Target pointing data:
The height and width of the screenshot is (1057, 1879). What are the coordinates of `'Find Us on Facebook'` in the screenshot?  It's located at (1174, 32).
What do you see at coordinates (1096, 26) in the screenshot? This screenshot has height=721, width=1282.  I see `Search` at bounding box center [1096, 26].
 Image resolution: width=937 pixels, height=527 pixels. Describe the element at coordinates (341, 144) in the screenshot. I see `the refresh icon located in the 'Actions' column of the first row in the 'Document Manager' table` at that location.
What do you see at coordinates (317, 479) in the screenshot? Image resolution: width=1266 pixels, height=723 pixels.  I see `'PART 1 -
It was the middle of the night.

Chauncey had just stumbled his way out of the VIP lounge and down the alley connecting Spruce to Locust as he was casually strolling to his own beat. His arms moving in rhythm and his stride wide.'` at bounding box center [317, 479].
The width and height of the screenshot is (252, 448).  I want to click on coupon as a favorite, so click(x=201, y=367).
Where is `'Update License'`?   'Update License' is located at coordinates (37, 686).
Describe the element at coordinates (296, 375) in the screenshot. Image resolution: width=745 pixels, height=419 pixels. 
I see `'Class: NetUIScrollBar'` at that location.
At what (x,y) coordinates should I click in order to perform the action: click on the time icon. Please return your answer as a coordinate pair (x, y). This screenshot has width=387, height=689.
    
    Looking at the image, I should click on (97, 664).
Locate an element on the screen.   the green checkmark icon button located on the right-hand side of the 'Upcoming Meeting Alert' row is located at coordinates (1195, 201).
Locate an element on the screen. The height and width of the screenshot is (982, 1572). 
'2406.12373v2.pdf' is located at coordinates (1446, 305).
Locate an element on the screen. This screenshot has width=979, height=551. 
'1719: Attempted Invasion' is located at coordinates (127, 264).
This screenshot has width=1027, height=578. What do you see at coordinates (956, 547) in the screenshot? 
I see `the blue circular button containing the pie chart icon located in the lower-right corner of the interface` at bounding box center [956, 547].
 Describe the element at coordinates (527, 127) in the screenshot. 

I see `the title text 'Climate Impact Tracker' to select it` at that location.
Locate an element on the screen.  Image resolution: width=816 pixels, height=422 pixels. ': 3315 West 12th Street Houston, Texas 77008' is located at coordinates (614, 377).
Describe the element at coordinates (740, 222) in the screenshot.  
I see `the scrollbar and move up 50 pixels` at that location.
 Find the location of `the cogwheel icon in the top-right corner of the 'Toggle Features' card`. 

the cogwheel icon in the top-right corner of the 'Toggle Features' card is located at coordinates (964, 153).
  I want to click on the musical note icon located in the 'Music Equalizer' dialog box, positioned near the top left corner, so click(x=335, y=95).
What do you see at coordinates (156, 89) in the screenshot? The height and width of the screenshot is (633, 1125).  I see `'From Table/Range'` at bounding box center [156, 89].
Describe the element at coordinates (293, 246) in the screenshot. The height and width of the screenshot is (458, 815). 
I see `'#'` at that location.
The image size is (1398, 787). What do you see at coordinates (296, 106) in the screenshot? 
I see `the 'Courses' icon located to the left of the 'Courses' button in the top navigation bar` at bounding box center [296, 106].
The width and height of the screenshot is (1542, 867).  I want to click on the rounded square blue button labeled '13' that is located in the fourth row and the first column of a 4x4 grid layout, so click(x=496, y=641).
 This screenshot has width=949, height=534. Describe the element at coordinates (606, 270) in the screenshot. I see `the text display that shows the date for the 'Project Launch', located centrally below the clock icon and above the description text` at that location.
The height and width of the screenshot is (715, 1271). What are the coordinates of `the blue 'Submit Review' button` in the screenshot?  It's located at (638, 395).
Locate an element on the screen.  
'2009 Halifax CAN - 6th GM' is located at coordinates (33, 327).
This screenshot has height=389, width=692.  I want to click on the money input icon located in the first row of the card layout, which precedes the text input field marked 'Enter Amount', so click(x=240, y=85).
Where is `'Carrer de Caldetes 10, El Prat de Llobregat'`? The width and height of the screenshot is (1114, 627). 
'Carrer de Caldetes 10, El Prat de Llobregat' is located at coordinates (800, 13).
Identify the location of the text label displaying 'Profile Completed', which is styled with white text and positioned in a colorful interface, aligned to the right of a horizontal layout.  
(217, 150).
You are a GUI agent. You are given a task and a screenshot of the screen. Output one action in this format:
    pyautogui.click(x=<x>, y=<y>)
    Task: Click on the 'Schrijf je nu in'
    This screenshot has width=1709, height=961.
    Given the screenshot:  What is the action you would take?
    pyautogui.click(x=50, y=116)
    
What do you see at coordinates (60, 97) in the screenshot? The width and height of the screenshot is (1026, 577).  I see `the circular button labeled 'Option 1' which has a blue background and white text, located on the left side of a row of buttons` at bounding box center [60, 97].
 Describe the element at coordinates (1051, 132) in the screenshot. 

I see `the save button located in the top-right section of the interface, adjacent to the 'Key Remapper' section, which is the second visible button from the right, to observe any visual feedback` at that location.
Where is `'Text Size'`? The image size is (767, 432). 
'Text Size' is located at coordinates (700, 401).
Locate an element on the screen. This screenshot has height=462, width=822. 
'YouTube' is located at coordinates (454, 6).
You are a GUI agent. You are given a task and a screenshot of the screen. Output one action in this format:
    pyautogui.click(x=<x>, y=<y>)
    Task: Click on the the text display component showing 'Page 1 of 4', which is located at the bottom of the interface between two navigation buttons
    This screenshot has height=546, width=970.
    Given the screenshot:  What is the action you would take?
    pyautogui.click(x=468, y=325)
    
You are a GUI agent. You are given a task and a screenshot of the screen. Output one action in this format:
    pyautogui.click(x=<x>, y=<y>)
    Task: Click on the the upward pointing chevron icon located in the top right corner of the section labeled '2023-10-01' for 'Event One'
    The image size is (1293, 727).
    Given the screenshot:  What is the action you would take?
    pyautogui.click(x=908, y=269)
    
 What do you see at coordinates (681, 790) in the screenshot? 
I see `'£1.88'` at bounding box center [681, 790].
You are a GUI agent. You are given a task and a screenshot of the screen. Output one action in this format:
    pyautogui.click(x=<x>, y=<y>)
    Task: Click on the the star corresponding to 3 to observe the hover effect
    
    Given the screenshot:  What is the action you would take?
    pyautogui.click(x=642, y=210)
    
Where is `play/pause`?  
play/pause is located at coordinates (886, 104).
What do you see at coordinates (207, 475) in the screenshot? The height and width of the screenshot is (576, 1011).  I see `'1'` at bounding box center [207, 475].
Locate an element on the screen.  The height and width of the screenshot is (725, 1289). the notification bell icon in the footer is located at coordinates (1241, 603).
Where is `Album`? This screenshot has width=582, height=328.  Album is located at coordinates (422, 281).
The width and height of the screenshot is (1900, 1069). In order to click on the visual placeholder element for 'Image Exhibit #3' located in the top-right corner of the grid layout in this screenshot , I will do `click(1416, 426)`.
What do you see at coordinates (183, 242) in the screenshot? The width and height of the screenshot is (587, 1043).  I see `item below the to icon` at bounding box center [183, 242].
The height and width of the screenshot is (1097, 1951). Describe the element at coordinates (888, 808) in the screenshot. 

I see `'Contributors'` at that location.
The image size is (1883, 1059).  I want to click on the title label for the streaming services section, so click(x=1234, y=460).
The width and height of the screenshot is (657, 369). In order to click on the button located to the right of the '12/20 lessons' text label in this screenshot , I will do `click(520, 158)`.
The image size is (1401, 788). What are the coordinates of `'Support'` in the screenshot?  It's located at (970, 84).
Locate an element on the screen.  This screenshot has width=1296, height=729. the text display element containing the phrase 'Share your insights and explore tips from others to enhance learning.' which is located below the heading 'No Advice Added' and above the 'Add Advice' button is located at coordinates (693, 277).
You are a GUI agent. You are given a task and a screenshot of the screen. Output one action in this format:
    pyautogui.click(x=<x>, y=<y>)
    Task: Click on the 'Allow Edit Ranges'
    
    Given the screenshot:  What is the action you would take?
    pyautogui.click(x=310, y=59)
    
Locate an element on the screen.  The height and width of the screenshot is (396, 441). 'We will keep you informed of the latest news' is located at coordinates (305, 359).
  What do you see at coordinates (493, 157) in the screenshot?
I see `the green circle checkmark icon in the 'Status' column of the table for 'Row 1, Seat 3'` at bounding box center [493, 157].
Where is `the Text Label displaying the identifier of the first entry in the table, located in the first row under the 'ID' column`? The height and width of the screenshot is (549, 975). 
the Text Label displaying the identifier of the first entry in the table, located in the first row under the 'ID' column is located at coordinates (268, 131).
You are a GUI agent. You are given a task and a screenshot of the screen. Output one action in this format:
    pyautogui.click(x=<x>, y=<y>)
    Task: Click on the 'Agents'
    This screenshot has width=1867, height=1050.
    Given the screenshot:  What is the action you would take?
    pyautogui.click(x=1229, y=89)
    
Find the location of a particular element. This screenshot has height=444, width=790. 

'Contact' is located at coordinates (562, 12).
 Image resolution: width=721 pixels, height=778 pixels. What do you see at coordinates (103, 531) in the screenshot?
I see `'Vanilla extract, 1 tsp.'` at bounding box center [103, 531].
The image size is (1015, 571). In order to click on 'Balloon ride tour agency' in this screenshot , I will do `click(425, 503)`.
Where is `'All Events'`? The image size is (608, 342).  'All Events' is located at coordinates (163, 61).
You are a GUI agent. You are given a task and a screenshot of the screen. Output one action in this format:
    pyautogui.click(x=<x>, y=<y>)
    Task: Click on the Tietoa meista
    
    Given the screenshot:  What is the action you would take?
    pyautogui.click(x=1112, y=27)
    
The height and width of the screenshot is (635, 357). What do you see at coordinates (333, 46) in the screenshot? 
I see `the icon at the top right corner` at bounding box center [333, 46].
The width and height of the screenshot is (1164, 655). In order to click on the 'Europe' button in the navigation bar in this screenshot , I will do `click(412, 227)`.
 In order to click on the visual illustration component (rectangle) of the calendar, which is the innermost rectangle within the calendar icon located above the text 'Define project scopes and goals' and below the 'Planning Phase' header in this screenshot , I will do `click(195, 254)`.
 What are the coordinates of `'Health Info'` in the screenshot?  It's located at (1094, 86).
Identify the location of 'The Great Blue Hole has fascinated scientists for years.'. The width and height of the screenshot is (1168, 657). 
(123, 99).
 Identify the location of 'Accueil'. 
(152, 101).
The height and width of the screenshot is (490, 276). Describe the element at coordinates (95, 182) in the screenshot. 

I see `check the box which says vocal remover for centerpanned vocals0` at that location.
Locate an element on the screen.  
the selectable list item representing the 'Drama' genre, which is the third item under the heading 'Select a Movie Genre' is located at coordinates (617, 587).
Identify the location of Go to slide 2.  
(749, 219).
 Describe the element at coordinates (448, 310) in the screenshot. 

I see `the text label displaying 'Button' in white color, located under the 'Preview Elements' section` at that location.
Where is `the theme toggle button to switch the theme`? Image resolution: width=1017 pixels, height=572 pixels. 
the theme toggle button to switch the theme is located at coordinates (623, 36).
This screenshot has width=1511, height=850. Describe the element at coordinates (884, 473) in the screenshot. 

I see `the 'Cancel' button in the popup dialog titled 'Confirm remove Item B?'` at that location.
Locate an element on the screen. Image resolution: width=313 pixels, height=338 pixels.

• [Goal] Copy out the lines of the material from the one containing "The height and width of the screenshot is (490, 276)." through the one containing "the box which", both included, reproducing them character for character.

• [Result of the exercise]
The height and width of the screenshot is (490, 276). Describe the element at coordinates (95, 182) in the screenshot. 

I see `check the box which says vocal remover for centerpanned vocals0` at that location.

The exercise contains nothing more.